第9章 オフ①
『・・・玲王‼︎』
「まさかと思ったけど…え?つーか何でここにいんだよ⁇」
『えっとー……」
「やべぇ……驚き過ぎて頭真っ白になった。1人か⁇」
『いや、それがー……』
目を泳がせる私を見て、玲王は眉を顰める
「玲王君…この人知り合い?」
「さすがは御曹司、渋谷でガールフレンドと遭遇とはオシャ、だな?」
入り口にいた背の高い人ともう1人、後ろからひょこっと困り顔な男の子が覗き込んできた。
ーーーー玲王の知り合いって事はこの2人も……⁇
てかこのモデルみたいな人、試合で観た気がする…‼︎
「2人ともわりーけど、俺ちょっとこの人と話しあるから先行っててくんね?」
「えっ?けど皆んな待って、、」
「時光青志、ここで2人の邪魔をするのはノットオシャ、だぞ?」
「うっ、、そ、そうだね…。玲王君、皆んには伝えておくから。」
「あぁ、わりーな。、一旦外出るぞ?」
掴まれた手はそのままに、有無を言わさず店の外へと連れ出される。
テラスから丸見えなんじゃ、と思ったけどそこは玲王も考えたらしく、テラス席とは反対側へと手を引かれた。
少し行ったところで足が止まり掴んでいた手が離れるけど玲王は背を向けたまま。
『玲王……』
怒ってるのか不安になり控えめに呼びかける。
すると
「マジ、、、もう会えないかと思った……」
振り絞るように呟くと同時、突然抱きしめられた。
背中に回された腕は力強く痛いぐらいでーーーー
心がズキンと痛む。
『・・・うん。
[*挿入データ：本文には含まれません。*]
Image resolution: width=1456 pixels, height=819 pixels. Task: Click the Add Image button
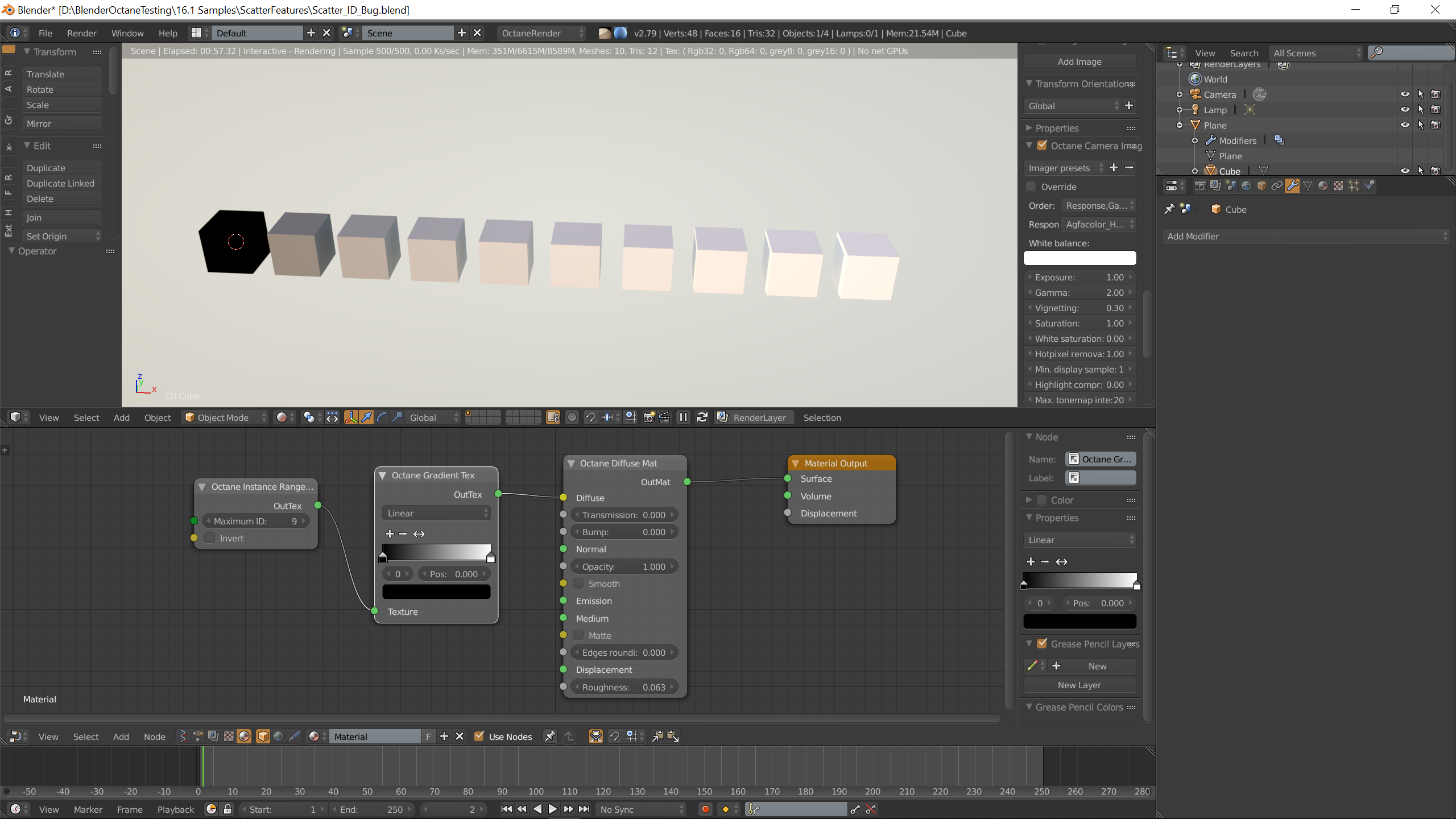tap(1079, 61)
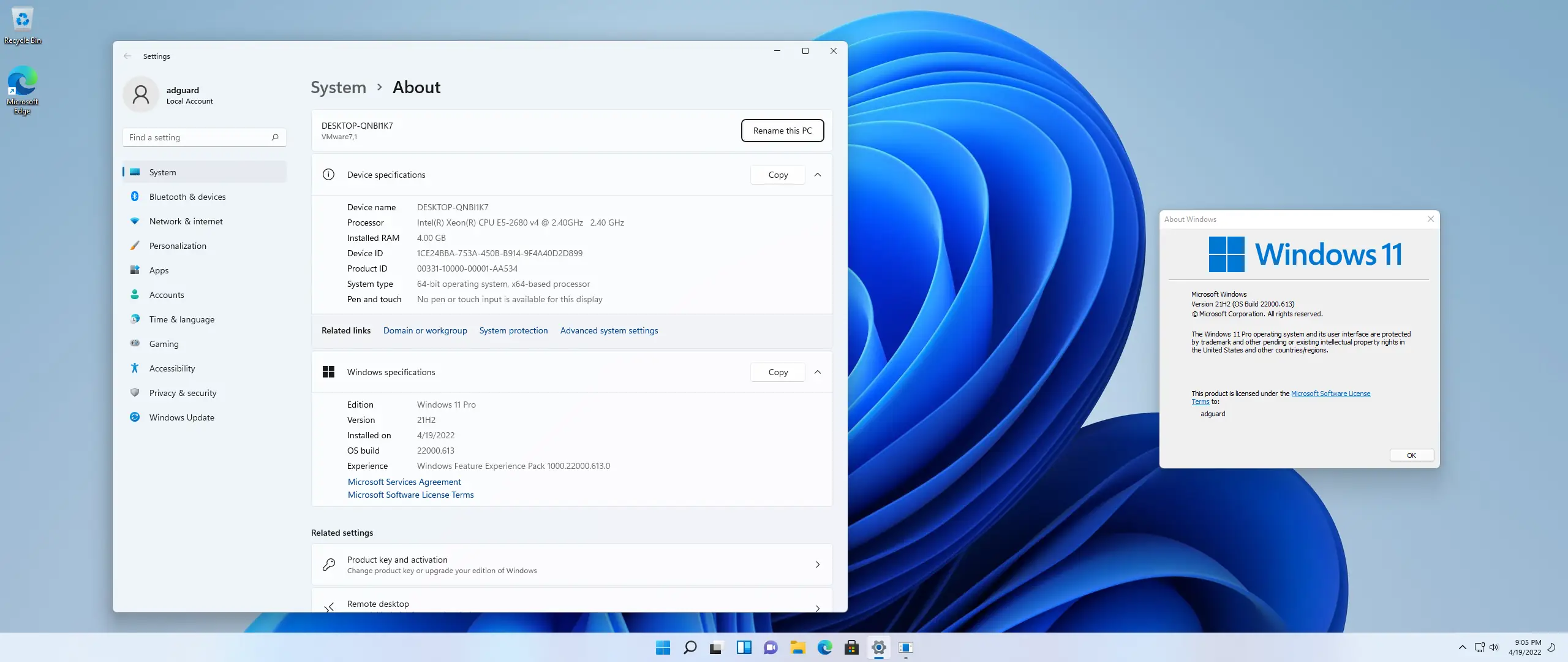
Task: Click the search icon in Find a setting
Action: [275, 137]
私もそう思ってた。』
「急にいなくなんなよ……ばか。」
『・・・・バカは酷くない?』
顔を上げると玲王は少しだけ腕を緩め、じっと私を見つめてきた。
「ハーブティー、食堂にあったけどが置いてったんだろ?
あれ見た瞬間、嫌な予感して部屋行ったらもう居なくなってるし。
結構、、、、かなりへこんだ。」
『いつでも話し聞くって言ったくせに、約束破ってごめん。』
「・・・・仕事だから仕方ない。って分かってるけどーーーーーそれでもやっぱり会いたかった。」
『っ、、、』
切なげに眉を下げる玲王の表情に心臓がドキッと音を立てる。